▶ [Extracted text]
────
# Hello from North Central Indiana



## Nikonman (Apr 9, 2008)

I have been bit by the Archery bug in the worst way. WOW, what a great forum. I could spend countless hours reading, learning and dreaming.

Nikonman


----------



## Dthbyhoyt (Dec 4, 2004)

:welcome: 2 ArcheryTalk


----------



## celticgladiator (Feb 13, 2008)

welcome from So. Dak.


----------



## Tim Roberts (Jul 13, 2002)

:yo: :wave3: Hello and :welcomesign: to Archery Talk Nikonman. Have fun here.


----------



## tylerolsen12 (Feb 8, 2007)

welcome to AT


----------



## Backlash (Feb 18, 2008)

:welcome:to:archery:talk


----------



## hstubblefield (Feb 16, 2008)

welcome


----------



## Nikonman (Apr 9, 2008)

*Thanks*

Thanks to all for the welcome. GREAT FORUM


----------



## rcmjr (Jan 31, 2007)

Welcome!


----------



## supermonkey (Feb 19, 2008)

Welcome to AT.


----------



## Bowdiddly (Jan 19, 2004)

Welcome to Archery Talk


----------



## mikel m14 (Jul 24, 2006)

:welcome: to AT and have Fun!

Enjoy Shooting!:archer:


----------



## sstarnes (Feb 1, 2003)

Welcome to AT from a fellow Hoosier


----------



## LJ256 (Jul 8, 2005)

Welcome to AT


----------
────
[Word and element location records]
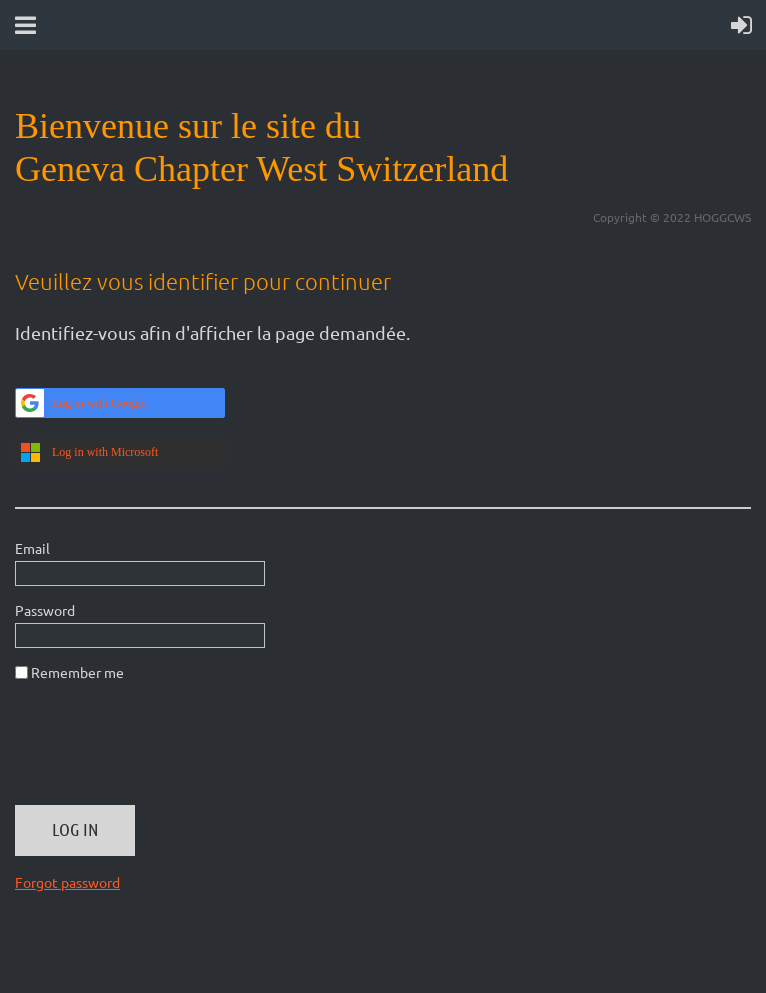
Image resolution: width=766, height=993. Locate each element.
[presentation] (167, 751)
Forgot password (67, 882)
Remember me (77, 672)
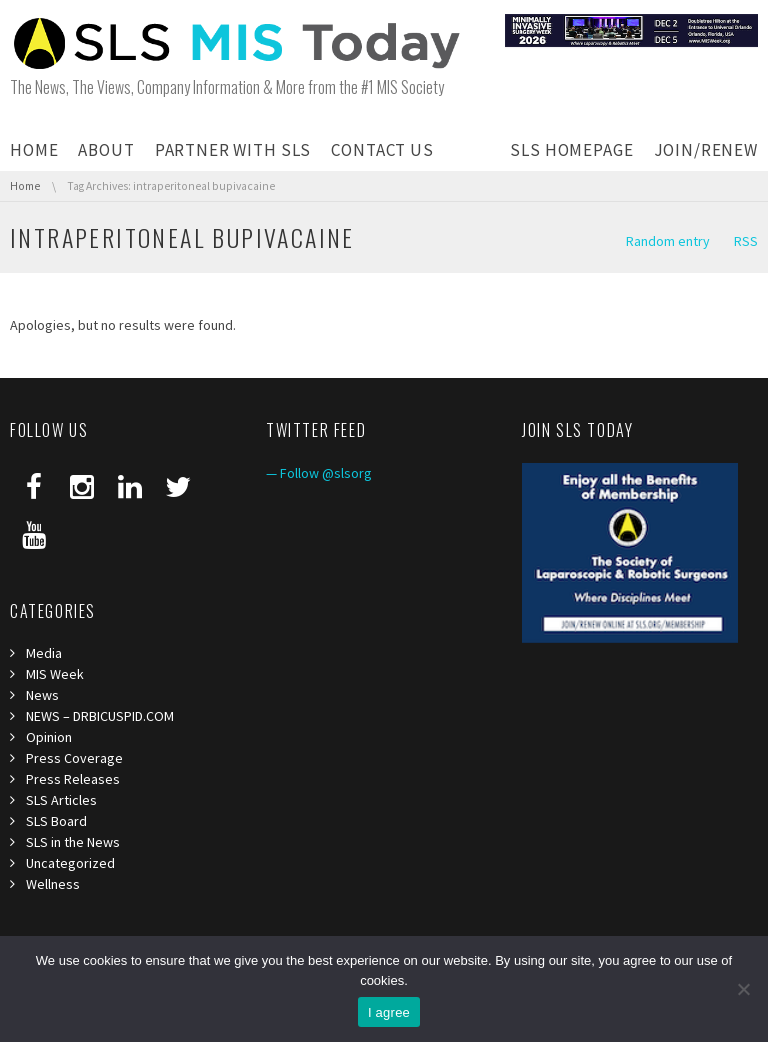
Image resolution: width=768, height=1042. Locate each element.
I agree (389, 1012)
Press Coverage (74, 758)
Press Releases (73, 779)
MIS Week (55, 674)
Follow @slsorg (326, 473)
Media (44, 653)
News (42, 695)
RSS (746, 241)
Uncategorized (70, 863)
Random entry (668, 241)
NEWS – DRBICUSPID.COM (100, 716)
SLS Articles (61, 800)
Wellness (53, 884)
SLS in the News (73, 842)
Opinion (49, 737)
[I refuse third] (743, 989)
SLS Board (56, 821)
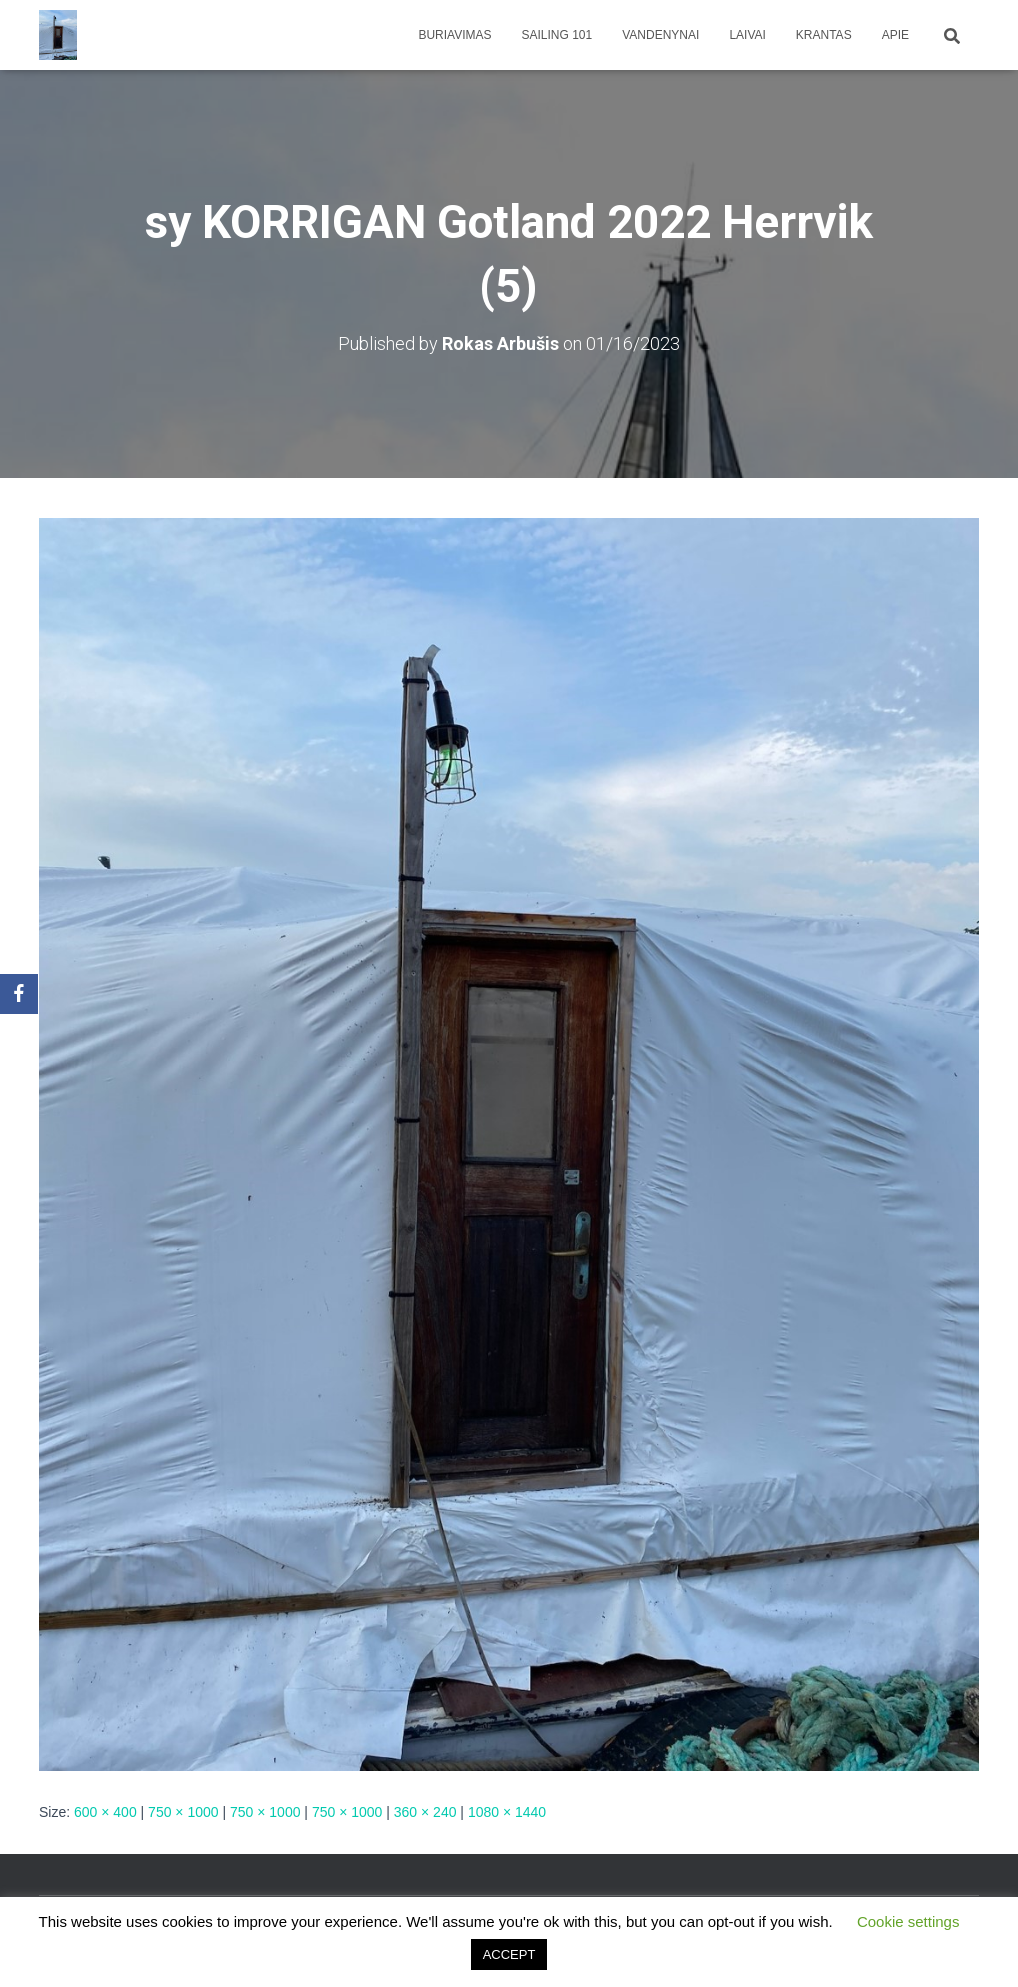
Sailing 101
────
▶ [Task instructions]
(1) In the archery forum thread, swap "bug" for "insect" and write out the passage from "# Hello from" up to and including "learning and dreaming.".
(2) List every row of the records above that contains the word "height", matching its case exactly.

▶ [Answers to the problems]
(1)
# Hello from North Central Indiana



## Nikonman (Apr 9, 2008)

I have been bit by the Archery insect in the worst way. WOW, what a great forum. I could spend countless hours reading, learning and dreaming.

(2)
Image resolution: width=766, height=993. Locate each element.
Image resolution: width=768, height=1042. Locate each element.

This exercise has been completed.